¡Gijón se convierte en el epicente mundial del drama! La guerra llega al Paseo de Begoña para que no tengas que salir de tu zona de confort
Gijón, la ciudad donde la mayor tragedia suele ser que se te caiga un trozo de tortilla al suelo, ha decidido subir el listón emocional de una forma inesperada. La exposición de Alex Zapico ha aterrizado en el Paseo de Begoña, trayendo consigo toda la intensidad de la guerra en Ucrania, permitiéndonos reflexionar sobre el horror humano sin tener que abandonar la comodidad de nuestra zona de sidrería ni arriesgarnos a que nos pisen los pies en el metro.
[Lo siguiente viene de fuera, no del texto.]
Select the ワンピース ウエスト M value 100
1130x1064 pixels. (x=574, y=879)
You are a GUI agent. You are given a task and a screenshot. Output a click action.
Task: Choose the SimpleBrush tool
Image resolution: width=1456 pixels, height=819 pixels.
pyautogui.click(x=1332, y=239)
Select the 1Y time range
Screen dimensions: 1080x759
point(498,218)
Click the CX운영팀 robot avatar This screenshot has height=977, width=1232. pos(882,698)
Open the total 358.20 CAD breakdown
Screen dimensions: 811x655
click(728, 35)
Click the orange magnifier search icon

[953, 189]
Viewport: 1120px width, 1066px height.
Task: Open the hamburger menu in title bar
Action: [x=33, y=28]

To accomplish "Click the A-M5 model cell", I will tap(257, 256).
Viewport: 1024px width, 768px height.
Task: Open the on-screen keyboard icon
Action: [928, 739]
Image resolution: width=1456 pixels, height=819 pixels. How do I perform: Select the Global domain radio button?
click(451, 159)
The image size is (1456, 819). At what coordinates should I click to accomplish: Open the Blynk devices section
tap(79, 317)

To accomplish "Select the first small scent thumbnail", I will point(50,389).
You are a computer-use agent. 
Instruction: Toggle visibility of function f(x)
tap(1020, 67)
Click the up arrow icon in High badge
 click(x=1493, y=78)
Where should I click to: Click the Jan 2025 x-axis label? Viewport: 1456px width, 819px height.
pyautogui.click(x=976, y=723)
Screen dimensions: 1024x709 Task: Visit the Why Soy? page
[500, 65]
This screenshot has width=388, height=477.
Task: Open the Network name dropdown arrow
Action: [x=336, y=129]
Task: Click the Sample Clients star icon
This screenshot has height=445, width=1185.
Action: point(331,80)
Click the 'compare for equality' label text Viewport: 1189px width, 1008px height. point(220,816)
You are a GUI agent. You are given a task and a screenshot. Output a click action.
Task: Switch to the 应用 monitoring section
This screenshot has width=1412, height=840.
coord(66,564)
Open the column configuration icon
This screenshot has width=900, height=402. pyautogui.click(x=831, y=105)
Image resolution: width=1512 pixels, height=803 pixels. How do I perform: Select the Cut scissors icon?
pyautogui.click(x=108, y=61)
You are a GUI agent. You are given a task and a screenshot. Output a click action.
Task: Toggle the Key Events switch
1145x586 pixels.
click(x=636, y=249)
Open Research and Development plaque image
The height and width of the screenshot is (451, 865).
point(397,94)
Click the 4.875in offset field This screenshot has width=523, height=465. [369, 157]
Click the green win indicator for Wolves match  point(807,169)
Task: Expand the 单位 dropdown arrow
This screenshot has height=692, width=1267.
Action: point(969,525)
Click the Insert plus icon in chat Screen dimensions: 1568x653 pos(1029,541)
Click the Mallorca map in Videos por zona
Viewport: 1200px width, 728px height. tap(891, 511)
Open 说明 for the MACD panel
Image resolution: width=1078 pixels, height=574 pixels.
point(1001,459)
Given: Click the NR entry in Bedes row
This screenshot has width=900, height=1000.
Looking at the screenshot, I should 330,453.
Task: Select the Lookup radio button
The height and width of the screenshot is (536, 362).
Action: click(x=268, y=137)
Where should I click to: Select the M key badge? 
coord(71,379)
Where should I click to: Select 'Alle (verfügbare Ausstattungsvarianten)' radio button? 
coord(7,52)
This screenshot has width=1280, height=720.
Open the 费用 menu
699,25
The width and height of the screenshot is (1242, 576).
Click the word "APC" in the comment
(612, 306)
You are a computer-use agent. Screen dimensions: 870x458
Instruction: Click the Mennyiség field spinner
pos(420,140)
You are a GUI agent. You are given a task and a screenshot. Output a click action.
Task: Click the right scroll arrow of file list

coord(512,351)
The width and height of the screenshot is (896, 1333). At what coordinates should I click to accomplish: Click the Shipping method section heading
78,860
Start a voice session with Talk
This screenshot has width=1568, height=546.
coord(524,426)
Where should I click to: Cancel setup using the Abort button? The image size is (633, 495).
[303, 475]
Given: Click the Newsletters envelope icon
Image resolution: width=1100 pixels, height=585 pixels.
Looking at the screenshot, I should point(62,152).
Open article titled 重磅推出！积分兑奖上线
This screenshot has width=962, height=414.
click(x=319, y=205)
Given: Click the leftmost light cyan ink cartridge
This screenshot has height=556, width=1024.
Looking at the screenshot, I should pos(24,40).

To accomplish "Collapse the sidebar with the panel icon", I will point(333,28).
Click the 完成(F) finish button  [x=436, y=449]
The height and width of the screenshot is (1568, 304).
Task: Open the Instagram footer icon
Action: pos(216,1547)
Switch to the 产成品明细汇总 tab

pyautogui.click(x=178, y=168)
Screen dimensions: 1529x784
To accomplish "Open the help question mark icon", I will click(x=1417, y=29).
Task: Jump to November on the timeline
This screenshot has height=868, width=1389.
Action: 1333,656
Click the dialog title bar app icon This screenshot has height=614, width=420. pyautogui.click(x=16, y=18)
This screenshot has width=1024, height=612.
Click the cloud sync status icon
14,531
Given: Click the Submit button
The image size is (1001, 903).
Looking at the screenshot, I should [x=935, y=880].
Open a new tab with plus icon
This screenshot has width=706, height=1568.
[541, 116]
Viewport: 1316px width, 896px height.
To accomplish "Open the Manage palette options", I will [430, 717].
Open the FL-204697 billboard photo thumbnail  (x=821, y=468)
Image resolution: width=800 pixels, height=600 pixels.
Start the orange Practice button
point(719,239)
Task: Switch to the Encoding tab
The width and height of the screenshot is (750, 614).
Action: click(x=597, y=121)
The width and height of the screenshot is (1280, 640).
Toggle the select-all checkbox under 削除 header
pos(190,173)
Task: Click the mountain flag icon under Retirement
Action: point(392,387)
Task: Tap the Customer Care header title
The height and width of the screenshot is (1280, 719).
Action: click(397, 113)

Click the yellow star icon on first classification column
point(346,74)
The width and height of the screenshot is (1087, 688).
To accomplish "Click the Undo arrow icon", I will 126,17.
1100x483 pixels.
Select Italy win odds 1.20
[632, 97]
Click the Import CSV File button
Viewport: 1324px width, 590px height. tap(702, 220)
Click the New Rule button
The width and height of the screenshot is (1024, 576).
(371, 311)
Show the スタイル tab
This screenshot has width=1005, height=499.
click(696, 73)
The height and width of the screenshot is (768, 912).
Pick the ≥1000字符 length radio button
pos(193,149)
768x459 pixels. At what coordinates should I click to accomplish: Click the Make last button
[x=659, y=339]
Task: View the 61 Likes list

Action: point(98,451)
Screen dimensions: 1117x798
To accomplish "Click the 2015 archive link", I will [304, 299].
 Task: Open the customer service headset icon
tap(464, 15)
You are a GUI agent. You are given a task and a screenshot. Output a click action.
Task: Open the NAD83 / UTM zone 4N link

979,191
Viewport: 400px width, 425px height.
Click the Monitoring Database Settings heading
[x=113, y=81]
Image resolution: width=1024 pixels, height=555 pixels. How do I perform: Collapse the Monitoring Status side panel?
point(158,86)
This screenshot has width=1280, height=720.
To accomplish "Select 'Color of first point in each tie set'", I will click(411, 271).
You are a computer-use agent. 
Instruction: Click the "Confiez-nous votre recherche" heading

Un toque de drama para tu paseo de la tarde
La técnica de Zapico es tan impactante que, según informes no oficiales de transeúntes, un grupo de turistas confundió las fotos de zonas de conflicto con un nuevo filtro de Instagram extremadamente intenso. Las imágenes en blanco y negro son tan profundas que algunos paseantes han empezado a caminar con una melancolía existencial que no les pertenece, aunque su única preocupación real sea si la tienda de prensa ya ha abierto. Además, el fotógrafo ha dejado claro que “cada persona en estas fotos está muerta”, un detalle que ha causado un pequeño susto entre los que pensaban que se trataba de una exposición de retratos para el carné de conducir.
Políticos en busca de la profundidad emocional (y de sombra)
La inauguración contó con la presencia de figuras de la talla del concejal Guzmán Pendás y el arquitecto Vicente Díez Faixat, quienes recorrieron las obras con una mezcla de solemnidad y la búsqueda desesperada de una zona con sombra. Fuentes cercanas al evento aseguran que el arquitecto estaba analizando si el encuadre de las ruas de Ucrania combinaba con el nuevo mobiliario urbano de la ciudad, mientras que el equipo municipal intentaba procesar el mensaje humanitario sin que se les olvidara la importancia de la gestión de residuos. “Es vital mantener la memoria viva”, declaró un portavoz, “pero también es vital que la exposición no interfiera con el horario de la merienda”.
Gijón: El único lugar del mundo capaz de domesticar la tragedia
Al final, esta exposición solo confirma lo que los gijoneses ya sabíamos: que nuestra ciudad es el centro del universo. Tenemos la capacidad única de albergar los dramas más desgarradores de la historia en un paseo costero, integrándolos perfectamente entre un paseo de perros y un helado de pistacho. Si la paz mundial necesita un lugar de reunión para reflexionar sobre sus errores, no hay mejor escenario que un sitio donde la mayor crisis suele ser que se acabe el pan de la merienda. Gijón, definitivamente, es el único refugio capaz de convertir el conflicto global en un momento de reflexión estética entre paseo y paseo.